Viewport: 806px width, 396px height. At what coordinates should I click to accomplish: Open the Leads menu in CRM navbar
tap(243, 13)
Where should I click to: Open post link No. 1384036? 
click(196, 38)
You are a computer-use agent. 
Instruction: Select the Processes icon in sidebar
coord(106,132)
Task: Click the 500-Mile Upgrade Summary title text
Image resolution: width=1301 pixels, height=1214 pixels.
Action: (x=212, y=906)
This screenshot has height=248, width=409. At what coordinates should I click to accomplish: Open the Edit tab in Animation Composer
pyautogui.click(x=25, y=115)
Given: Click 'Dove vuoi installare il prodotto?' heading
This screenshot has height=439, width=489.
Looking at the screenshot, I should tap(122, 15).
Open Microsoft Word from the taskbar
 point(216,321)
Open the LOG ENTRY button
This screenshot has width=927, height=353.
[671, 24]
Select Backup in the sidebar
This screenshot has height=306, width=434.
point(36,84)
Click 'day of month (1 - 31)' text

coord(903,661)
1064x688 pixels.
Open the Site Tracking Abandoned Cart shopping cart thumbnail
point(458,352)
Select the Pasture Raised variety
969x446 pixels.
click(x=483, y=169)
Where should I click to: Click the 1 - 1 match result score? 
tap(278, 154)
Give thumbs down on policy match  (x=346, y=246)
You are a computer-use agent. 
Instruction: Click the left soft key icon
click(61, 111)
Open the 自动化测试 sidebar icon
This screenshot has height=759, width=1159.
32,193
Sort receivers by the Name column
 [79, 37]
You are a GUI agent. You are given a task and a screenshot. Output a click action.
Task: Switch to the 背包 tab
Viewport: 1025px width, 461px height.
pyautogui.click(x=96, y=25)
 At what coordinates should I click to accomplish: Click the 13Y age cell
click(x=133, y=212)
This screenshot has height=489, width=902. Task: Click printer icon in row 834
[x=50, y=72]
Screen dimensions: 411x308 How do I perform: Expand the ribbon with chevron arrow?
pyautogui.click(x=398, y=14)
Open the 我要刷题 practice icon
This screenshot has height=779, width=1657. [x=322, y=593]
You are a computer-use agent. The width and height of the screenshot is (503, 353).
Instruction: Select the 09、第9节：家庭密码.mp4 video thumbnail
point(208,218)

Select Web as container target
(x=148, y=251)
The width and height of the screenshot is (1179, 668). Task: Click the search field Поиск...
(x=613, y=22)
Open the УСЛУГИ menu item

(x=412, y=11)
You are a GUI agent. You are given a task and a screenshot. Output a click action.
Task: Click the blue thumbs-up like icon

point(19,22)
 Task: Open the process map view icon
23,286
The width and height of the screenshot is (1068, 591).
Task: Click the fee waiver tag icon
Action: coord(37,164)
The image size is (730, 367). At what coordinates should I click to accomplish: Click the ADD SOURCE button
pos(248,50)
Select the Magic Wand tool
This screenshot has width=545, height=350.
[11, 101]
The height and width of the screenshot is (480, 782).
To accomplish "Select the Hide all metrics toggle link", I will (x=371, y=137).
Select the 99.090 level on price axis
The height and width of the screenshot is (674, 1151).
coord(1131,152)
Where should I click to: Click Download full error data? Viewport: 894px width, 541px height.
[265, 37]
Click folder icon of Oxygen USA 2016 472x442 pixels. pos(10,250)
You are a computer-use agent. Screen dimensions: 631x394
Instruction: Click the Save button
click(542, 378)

---

Show each line from the listing above that includes the word "computer".

ANSWER TO THIS EXERCISE
You are a computer-use agent. 
You are a computer-use agent. 
You are a computer-use agent. The width and height of the screenshot is (503, 353).
You are a computer-use agent. Screen dimensions: 631x394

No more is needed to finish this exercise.